Ciğeri beş para etmeyen adamlara 5 maaş birden ödüyoruz, yetmiyor, altlarına makam arabası ve lojman çekiyoruz, yedikleri rüşvetleri koyacak yer bulamıyorlar, lakin SMA hastası çocuklarımıza ilaç temin edemiyoruz, ailelerini valilik izinli dilenci yapıyor, sokaklarda dilendiriyoruz. 

Bizi kıskanıyorlar dedikleri İngiltere SMA ilaçlarına ücretsiz erişim sağlarken, biz ufacık bebekleri niye sadakaya muhtaç bırakıyoruz?

Niye Mehmet Cengizgillerin yüz milyarlarca liralık vergi borçları affediliyor?
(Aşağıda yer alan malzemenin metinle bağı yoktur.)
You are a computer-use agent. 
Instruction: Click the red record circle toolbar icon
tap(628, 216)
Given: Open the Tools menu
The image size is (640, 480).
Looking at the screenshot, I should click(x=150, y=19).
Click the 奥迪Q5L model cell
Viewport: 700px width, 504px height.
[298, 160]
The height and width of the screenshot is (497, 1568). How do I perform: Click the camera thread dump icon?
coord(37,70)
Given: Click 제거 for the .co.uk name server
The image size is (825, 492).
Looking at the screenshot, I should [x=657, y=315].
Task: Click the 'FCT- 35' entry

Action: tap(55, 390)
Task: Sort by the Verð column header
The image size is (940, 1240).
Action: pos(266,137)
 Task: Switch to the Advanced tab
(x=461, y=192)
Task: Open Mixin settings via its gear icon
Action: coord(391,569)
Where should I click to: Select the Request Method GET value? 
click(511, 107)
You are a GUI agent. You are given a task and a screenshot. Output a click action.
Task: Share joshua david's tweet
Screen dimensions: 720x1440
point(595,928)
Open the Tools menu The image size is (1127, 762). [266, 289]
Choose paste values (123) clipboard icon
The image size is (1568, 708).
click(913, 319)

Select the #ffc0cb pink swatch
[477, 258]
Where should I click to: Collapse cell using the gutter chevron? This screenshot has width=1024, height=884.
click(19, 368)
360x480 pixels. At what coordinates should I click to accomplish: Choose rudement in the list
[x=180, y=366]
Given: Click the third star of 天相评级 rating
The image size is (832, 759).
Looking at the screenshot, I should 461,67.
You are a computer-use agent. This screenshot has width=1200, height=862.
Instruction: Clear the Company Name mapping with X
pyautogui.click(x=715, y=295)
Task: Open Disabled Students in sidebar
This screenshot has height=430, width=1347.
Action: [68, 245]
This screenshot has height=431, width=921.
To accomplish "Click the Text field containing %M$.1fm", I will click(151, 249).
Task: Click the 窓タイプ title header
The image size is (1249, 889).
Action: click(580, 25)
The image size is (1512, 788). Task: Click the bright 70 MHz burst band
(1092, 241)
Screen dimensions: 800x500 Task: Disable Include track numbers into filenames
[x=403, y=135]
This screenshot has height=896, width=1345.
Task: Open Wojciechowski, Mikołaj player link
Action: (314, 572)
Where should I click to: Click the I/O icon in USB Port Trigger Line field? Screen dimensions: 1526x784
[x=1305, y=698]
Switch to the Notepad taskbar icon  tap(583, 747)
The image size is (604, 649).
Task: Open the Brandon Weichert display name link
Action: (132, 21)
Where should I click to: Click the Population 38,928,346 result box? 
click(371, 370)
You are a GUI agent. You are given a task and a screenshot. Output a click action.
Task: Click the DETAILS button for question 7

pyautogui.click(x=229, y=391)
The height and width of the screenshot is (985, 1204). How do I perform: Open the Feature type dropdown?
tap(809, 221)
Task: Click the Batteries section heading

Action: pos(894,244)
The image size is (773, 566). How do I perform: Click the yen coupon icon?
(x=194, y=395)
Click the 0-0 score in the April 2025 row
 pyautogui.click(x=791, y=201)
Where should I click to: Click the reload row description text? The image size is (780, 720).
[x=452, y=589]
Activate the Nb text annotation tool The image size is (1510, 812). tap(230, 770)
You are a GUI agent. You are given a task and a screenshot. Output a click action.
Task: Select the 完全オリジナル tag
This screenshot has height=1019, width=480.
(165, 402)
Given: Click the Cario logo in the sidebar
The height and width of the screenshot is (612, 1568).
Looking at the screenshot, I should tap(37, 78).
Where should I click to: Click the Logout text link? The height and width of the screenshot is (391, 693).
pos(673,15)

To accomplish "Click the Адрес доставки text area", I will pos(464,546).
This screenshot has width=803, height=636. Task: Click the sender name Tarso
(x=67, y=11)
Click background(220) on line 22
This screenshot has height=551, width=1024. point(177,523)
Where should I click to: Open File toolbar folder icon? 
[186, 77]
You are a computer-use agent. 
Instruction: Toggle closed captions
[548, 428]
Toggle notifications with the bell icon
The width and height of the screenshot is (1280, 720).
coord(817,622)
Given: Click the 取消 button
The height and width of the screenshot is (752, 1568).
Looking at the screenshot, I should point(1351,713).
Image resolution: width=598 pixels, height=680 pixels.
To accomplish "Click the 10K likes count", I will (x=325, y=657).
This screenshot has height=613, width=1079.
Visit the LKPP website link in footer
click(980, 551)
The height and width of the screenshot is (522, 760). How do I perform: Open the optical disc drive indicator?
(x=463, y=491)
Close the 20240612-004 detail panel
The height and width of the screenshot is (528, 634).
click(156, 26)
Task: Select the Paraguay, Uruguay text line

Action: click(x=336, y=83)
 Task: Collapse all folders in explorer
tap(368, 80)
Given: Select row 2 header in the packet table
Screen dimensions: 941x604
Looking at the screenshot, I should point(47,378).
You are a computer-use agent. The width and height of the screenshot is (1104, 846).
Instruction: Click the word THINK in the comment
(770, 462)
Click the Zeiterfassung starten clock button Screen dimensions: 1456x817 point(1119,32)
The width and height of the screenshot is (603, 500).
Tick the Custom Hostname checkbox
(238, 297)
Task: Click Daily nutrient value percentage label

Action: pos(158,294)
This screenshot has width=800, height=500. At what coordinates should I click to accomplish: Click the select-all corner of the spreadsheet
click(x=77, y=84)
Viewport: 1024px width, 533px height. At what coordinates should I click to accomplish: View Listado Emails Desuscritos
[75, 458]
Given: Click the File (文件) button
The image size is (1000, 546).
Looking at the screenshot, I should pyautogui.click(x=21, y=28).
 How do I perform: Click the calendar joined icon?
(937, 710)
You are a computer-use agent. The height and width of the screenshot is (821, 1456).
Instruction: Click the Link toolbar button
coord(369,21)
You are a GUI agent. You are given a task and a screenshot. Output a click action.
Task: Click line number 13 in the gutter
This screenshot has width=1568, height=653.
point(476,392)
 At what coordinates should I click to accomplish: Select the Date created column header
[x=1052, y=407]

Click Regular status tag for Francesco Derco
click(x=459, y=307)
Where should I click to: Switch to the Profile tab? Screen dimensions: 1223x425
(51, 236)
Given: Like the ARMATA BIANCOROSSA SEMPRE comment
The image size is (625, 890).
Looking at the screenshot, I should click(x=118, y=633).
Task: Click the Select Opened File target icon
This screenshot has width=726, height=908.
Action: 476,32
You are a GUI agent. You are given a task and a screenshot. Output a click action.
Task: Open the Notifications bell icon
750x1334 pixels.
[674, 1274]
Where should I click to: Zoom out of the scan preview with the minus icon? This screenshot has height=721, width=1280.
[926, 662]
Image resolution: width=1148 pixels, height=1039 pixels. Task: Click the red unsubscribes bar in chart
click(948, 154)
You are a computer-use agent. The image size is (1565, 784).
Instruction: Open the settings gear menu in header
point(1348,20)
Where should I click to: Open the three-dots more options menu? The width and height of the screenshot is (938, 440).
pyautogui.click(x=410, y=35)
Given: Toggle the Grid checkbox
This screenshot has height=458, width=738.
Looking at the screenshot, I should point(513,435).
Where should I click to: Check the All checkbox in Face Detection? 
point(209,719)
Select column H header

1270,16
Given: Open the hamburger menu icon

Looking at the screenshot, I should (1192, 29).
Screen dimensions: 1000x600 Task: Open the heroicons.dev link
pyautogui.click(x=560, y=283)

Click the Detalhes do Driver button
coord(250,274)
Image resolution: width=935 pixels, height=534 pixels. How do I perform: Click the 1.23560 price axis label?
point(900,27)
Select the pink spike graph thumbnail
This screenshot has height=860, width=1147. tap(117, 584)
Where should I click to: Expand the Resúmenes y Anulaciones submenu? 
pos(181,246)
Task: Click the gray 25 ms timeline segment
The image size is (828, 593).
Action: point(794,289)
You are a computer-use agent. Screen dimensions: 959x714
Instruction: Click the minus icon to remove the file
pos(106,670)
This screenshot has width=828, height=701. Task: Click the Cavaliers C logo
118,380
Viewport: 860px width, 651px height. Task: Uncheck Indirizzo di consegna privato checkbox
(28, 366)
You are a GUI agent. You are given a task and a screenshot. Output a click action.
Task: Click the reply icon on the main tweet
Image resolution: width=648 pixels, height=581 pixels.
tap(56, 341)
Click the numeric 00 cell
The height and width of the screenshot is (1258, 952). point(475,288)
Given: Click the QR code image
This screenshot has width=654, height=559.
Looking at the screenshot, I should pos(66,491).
Niye fatura hep yoksullara, işçilere, emekçilere çıkarılıyor?

Bu soruların cevabı, mevcut iktidarın karakterini ve neye hizmet ettiğini anlatır.

Bakın, açık konuşayım, ben Tayyip Erdoğan'ın son seçimi nasıl kazandığını anlayamadım.

Değişik bölgelerde izah edilemeyen oy oranları var, muhalefet seçim süreci üzerinde denetim sağlayamadı ve neticede Tayyip Erdoğan ile bir 5 yıl daha çile çekeceğimiz açıklandı.

Lakin bu ülkenin bu iktidarla kaybedeceği 5  ayı bile yok.

Tepetaklak gidiyoruz ve kısa süre sonra bugünü bile mumla arayacak hale geleceğiz.

Dünyanın acınacak haldeki halklarından biri olmaktan kurtulmamız için, bizi bu hale sürükleyen mevcut iktidardan kurtulmamız şart.

Herkesin bu sorumlulukla davranması gereken bir dönemdeyiz...

 

 

*Bu makalede yer alan fikirler yazara aittir ve Independent Türkçe'nin editöryal politikasını yansıtmayabilir.